Steinmetz’s lab radically redefined the relationship between science and technology in research. In setting the goals of his project, Steinmetz identified the new theoretical science needed to appropriate “pure” research to obtain the needed new knowledge. Steinmetz himself was originally a theoretical physicist. But every one of his “contributions” was the result of research he had planned and specified as part of a project to design and to develop a new product line, for example, fractional horsepower motors. Technology, traditional wisdom held and still widely holds, is “applied science.” In Steinmetz’s lab, science – including the purest of “pure research” – is technology-driven, that is, a means to a technological end.


Managing the New Venture

Every new project is an infant and infants belong in the nursery.

Innovative efforts, especially those aimed at developing new businesses, products, or services, should normally report directly to the “executive in charge of innovation.” They should never report to line managers charged with responsibility for ongoing operations. Unfortunately, this is a common error.

The new project is an infant and will remain one for the foreseeable future, and infants belong in the nursery. The “adults,” that is, the executives in charge of existing businesses or products, will have neither time nor understanding for the infant project. The best-known practitioners of this approach are three American companies: Product & Gamble, the soap, detergent, edible oil, and food producer; Johnson & Johnson, the hygiene and health-care supplier; and 3M, a major manufacturer of industrial and consumer products.
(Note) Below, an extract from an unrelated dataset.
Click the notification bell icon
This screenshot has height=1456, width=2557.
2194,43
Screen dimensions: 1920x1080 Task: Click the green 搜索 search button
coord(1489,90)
These three companies differ in the details of practice, but essentially all three have the same policy. They set up the new venture as a separate business from the beginning and put a project manager in charge.


Calculated Obsolescence

Being the one who makes your products, process, or service obsolete is the only way to prevent your competitor from doing so.

Innovating organization spend neither time nor resources on defending yesterday. Systematic abandonment of yesterday alone can free the resources, and especially the scarcest resource of them all, capable people, for work on the new.

Your being the one who makes your product, process, or service obsolete is the only way to prevent your competitor from doing so. One major American company that has long understood and accepted this is DuPont. When nylon came out in 1938, DuPont immediately put chemists to work to invent new synthetic fibers to compete with nylon . it also began to cut nylon’s price-thus making it less attractive for would-be competitors to find a way around DuPont’s patents. This explains why DuPont is still the world’s leading synthetic-fiber maker, and why DuPont’s nylon is still in the market, and profitably so.